= Beginning of Section =

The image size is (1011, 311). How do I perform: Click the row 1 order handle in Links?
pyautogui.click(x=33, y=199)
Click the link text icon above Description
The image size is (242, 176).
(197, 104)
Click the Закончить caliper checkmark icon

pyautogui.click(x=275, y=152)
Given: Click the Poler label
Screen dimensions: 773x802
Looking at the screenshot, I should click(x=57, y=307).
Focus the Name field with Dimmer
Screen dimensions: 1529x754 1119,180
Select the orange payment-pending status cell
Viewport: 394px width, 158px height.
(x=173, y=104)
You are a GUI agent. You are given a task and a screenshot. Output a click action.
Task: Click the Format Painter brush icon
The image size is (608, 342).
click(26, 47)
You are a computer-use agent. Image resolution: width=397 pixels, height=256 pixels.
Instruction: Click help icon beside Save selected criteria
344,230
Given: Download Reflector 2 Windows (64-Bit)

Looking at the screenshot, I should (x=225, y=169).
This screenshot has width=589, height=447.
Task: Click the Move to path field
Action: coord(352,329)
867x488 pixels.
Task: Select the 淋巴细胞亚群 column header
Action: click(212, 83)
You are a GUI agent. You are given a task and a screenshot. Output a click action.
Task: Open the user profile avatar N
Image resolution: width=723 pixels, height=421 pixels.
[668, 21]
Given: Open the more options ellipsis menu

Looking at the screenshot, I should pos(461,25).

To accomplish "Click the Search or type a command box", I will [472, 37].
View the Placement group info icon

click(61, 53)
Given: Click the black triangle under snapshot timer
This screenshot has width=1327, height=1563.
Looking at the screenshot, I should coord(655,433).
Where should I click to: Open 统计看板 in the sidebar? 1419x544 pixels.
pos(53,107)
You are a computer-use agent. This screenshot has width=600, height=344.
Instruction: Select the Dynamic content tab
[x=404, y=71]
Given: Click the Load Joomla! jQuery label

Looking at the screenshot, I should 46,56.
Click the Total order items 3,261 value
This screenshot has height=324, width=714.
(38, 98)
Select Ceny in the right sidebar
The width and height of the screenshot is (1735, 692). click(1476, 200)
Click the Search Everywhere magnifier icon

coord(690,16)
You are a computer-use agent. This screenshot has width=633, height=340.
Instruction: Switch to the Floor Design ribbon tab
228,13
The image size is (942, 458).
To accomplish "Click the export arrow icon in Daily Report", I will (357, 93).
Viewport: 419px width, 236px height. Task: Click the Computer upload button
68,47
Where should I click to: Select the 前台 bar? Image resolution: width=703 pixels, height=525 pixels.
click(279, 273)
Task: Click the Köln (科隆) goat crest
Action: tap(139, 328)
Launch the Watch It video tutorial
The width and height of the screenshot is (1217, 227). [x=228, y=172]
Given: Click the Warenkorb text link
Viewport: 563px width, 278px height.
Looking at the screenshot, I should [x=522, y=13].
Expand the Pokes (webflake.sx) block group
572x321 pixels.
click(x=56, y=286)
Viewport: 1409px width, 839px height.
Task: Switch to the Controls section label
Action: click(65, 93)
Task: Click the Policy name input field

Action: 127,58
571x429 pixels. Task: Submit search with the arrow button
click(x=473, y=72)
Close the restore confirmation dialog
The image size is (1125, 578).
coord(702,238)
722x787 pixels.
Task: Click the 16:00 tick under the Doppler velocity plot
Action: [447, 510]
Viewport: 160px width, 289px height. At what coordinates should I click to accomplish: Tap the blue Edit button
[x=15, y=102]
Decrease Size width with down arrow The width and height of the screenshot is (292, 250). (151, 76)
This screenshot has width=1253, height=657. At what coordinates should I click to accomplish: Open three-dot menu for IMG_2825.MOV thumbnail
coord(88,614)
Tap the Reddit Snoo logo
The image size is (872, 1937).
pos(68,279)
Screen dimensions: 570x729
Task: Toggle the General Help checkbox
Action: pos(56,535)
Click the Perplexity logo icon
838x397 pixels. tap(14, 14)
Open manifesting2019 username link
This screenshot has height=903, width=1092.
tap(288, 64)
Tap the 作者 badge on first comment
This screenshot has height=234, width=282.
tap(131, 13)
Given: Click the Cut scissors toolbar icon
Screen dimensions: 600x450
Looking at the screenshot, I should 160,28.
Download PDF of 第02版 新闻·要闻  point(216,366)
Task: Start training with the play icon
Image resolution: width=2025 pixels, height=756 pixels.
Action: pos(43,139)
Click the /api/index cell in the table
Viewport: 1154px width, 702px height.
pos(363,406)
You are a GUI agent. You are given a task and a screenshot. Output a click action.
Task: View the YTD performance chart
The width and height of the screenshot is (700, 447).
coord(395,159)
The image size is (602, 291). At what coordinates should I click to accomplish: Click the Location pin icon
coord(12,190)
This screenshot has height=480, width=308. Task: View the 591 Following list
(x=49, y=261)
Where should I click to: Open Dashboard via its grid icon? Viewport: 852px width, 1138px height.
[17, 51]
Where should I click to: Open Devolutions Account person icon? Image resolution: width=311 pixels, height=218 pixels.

= End of Section =

Go to the line with "Where should I click to: Select" in the entries above and repeat every line from there through the line with "Expand the Pokes (webflake.sx) block group", exactly and with no other text.

### Written response
Where should I click to: Select the 前台 bar? Image resolution: width=703 pixels, height=525 pixels.
click(279, 273)
Task: Click the Köln (科隆) goat crest
Action: tap(139, 328)
Launch the Watch It video tutorial
The width and height of the screenshot is (1217, 227). [x=228, y=172]
Given: Click the Warenkorb text link
Viewport: 563px width, 278px height.
Looking at the screenshot, I should [x=522, y=13].
Expand the Pokes (webflake.sx) block group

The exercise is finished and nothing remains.